CONSEGNA
Nel testo sull'Appennino, quale espressione compare nel rapporto recentemente pubblicato dalla Fondazione Aristide Merloni?

TESTO ESTRATTO
-- -- --

Da chi e da cosa dobbiamo “Salvare l’Appennino”




Da qualche tempo la nostra terra è oggetto di una particolare attenzione. La perdita di popolazione, la crisi occupazionale e la contrazione dei servizi pubblici hanno acquisito rilevanza in seguito al sisma, divenendo triste occasione di speculazioni politiche ed economiche della peggior specie. Al Salvini di turno si sono infatti aggiunti noti imprenditori locali animati, per lo meno sulla carta, da una volontà quasi caritatevole, indirizzata a salvare l’Appennino dal declino demografico e socio-economico. 


Quello che emerge dagli studi del territorio e dalla lettura delle sue dinamiche promossi da questi soggetti è un quadro allarmante; un contesto deprivato che deve essere salvato dalle prospettive cui sembra destinato tramite un intervento privato di carattere quasi filantropico. Il problema di una simile interpretazione, dal nostro punto di vista, risiede nel merito e nel metodo di queste iniziative.

Da una parte, rappresentano i contesti terremotati come un’area in tracollo senza leggerne le cause e gli andamenti strutturali dovuti a precise scelte amministrative, dall’altra parte propongono azioni calate dall’alto che indirizzerebbero lo sviluppo locale senza un reale processo di ascolto delle esigenze e delle necessità della popolazione che questi luoghi li vive e li abita. L’ultima di queste trovate viene dalla Fondazione Aristide Merloni, costola di noti imprenditori del fabrianese che per decenni hanno dettato le fortune e le sfortune dei territori interni umbro-marchigiani. In un rapporto recentemente pubblicato si parla di “tribù dell’Appennino”.

-- -- --

Voci di puntamento a parole ed elementi:
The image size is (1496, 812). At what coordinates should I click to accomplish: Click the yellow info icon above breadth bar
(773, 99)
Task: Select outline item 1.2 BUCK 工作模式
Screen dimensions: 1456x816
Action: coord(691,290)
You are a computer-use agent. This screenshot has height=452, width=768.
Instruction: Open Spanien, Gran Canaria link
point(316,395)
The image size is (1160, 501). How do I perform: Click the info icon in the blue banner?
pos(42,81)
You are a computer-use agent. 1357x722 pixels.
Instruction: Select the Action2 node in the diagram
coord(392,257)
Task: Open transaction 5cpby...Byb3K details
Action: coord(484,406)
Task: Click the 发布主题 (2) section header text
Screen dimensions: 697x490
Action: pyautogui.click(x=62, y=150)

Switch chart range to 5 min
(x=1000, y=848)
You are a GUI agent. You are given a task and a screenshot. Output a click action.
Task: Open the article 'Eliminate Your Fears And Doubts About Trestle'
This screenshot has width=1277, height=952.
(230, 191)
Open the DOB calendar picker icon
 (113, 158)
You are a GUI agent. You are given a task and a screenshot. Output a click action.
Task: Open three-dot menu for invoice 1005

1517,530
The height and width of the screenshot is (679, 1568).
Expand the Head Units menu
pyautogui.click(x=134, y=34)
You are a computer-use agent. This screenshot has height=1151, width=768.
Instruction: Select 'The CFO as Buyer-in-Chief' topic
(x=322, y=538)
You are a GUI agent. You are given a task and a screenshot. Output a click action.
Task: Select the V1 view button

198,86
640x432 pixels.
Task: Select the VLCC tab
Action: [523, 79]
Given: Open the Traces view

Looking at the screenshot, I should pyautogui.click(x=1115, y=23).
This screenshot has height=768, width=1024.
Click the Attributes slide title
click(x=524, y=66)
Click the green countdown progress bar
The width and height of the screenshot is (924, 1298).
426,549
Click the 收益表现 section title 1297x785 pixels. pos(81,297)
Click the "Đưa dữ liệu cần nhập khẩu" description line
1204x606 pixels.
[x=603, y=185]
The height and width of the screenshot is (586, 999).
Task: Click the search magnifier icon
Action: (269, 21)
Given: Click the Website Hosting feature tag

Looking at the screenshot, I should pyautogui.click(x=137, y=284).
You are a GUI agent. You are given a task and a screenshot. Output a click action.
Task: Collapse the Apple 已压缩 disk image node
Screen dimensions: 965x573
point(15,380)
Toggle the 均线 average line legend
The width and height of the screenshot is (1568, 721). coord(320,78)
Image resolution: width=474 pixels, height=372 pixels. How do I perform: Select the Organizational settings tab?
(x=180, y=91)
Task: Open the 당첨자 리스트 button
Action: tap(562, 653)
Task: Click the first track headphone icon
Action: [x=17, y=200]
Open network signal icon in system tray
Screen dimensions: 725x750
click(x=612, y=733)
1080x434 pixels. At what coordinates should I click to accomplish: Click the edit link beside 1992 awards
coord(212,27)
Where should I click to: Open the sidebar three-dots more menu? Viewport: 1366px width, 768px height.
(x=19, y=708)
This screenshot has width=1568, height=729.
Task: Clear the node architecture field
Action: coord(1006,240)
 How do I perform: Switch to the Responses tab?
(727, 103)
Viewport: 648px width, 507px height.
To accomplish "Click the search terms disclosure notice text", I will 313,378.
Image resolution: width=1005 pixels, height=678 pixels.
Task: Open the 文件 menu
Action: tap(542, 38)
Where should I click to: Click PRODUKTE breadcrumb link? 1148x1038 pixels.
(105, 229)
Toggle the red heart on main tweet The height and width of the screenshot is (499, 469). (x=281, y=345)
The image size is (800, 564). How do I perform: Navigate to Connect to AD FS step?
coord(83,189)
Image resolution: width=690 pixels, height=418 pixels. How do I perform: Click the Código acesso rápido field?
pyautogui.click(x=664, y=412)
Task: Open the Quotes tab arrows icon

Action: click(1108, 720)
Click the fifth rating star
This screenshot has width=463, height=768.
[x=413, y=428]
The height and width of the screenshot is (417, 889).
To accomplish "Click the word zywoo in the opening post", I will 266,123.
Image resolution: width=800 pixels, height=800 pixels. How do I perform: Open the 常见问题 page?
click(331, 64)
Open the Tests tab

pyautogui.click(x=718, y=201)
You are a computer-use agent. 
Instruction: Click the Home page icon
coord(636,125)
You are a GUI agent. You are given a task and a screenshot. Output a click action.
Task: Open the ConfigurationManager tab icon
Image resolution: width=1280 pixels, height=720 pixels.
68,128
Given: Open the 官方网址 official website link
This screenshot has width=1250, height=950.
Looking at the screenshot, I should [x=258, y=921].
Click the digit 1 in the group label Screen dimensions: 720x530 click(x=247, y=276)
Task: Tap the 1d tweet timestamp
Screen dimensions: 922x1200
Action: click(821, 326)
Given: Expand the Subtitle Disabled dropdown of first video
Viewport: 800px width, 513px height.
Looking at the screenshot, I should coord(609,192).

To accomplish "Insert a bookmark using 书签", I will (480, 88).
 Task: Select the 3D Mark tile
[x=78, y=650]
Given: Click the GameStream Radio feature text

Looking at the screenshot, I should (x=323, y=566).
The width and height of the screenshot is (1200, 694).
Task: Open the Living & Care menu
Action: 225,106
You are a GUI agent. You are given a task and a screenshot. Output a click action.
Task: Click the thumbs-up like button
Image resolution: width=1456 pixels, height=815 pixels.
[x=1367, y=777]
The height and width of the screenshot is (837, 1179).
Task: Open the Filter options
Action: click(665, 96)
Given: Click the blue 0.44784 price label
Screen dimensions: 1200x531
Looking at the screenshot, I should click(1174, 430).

-- -- --

RISPOSTA DELL'ESERCIZIO
Nel rapporto si parla di “tribù dell’Appennino”.